◆ **Given exercise**:
Can you update the records starting with the line containing "Click the small droid beside the terminal" and going on through the line containing "click(x=908, y=47)", replacing "terminal" with "console" and leaving everything else unchanged? Give only those lines, and omit the pictures.

— START OF Raw records —

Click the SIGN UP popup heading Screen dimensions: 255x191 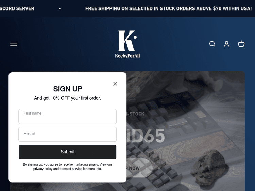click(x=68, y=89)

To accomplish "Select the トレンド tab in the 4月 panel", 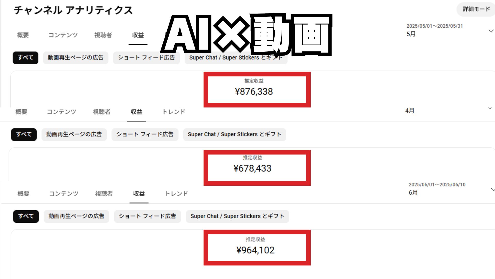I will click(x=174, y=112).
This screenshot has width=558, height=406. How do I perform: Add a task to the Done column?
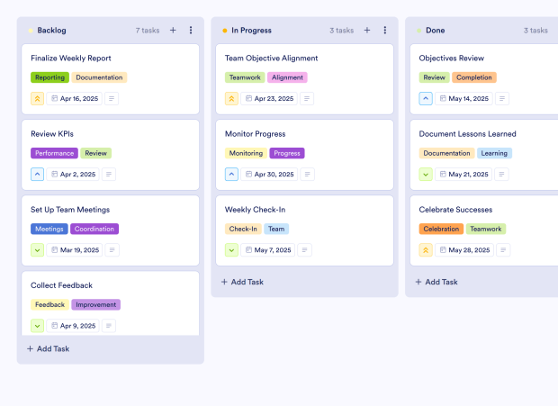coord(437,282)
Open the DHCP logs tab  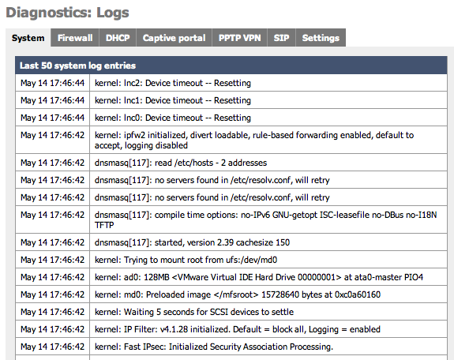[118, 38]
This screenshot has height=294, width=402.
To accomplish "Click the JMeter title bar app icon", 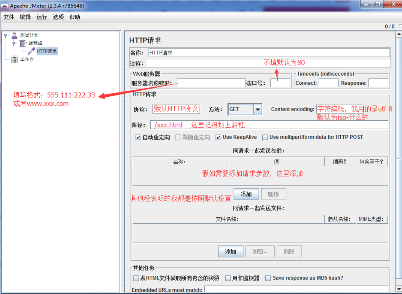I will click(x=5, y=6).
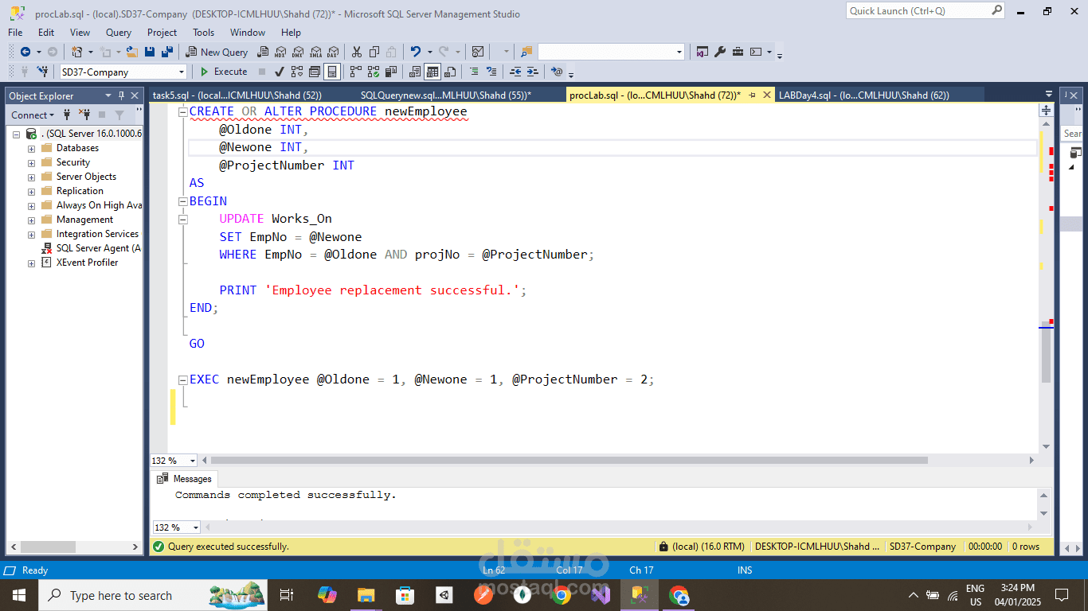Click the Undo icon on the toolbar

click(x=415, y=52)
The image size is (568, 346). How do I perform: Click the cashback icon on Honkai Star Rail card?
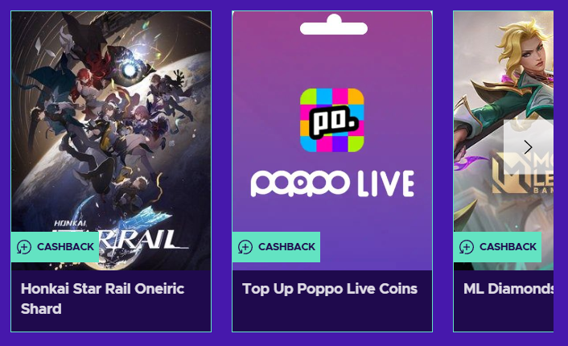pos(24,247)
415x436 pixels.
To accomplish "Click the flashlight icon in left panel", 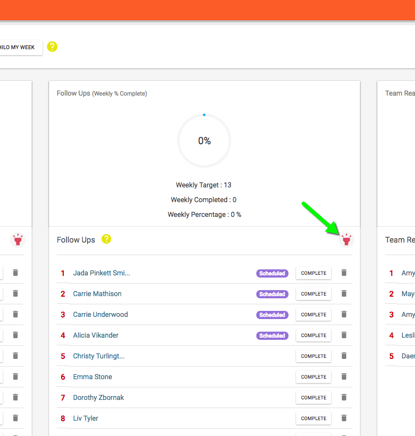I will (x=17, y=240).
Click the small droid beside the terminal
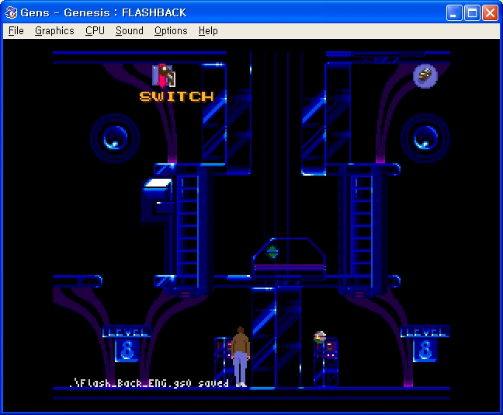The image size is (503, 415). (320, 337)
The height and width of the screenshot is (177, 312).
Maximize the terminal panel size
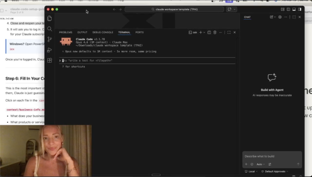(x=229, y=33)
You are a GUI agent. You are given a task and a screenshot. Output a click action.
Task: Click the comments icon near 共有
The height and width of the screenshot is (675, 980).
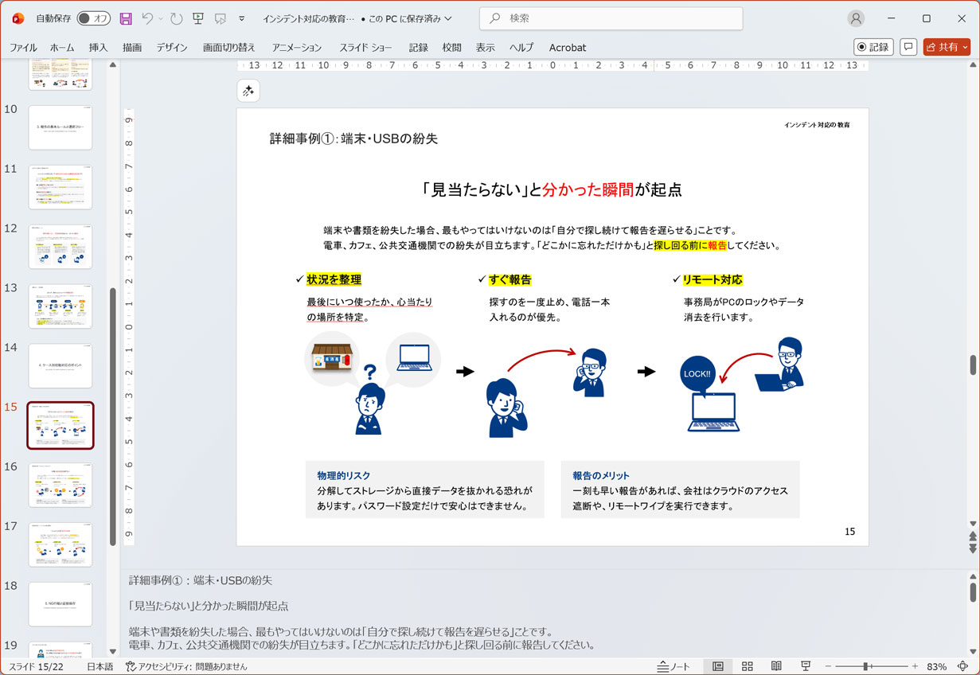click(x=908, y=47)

— END OF Raw records —
— START OF Raw records —

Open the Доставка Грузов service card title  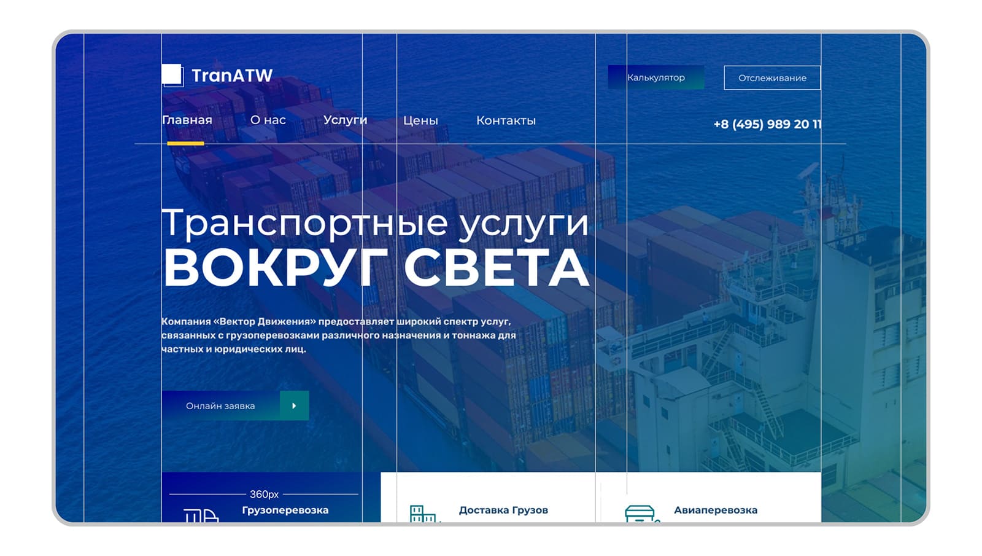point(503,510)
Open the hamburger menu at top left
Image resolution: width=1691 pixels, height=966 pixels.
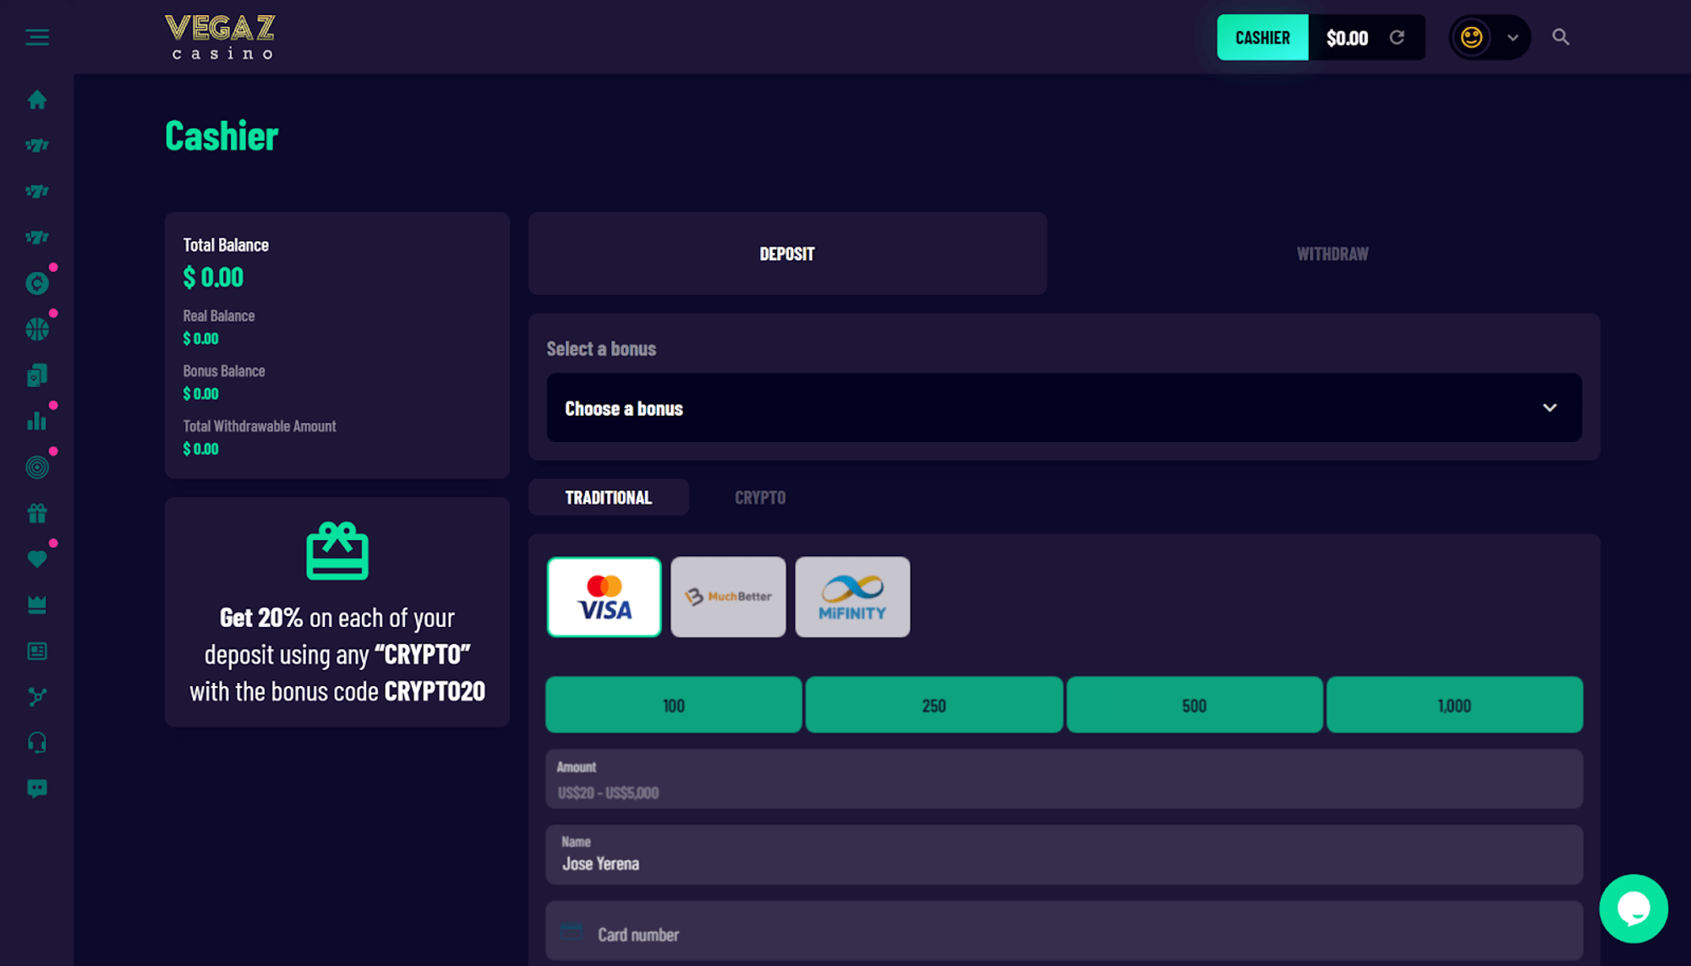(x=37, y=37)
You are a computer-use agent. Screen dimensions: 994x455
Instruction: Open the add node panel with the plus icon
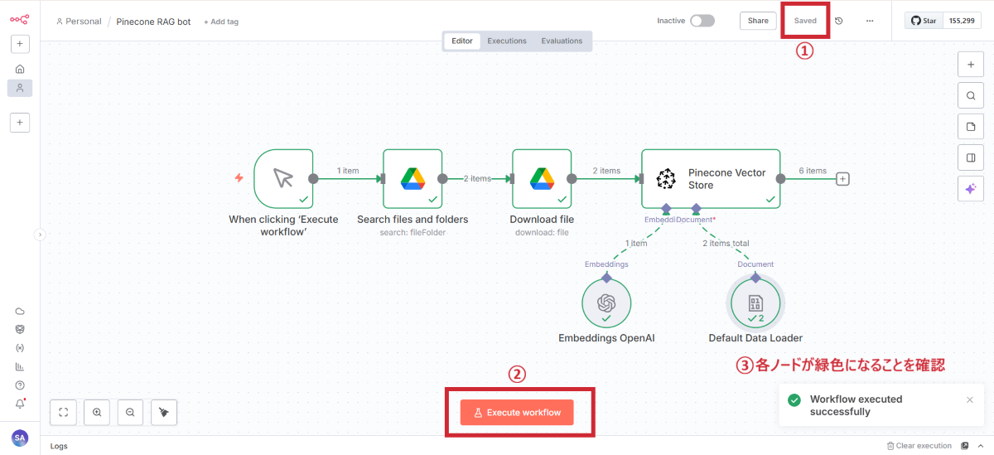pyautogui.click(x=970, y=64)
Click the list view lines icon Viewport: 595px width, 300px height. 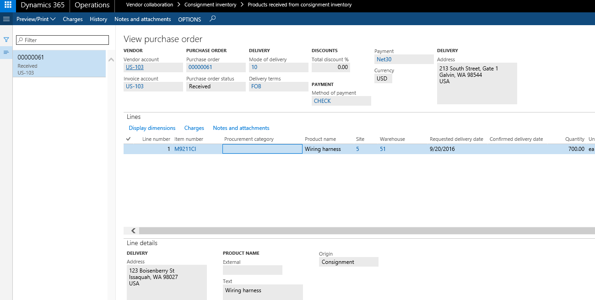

— END OF Raw records —
— START OF Raw records —

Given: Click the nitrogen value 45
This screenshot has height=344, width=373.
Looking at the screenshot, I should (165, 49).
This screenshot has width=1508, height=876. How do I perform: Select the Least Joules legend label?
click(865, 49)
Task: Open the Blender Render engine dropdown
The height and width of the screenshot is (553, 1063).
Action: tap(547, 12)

— END OF Raw records —

◆ **Completed task**:
Click the small droid beside the console
The image size is (503, 415). (320, 337)
The height and width of the screenshot is (177, 312).
Maximize the console panel size
(x=229, y=33)
You are a GUI agent. You are given a task and a screenshot. Output a click action.
Task: Click the comments icon near 共有
The height and width of the screenshot is (675, 980).
click(x=908, y=47)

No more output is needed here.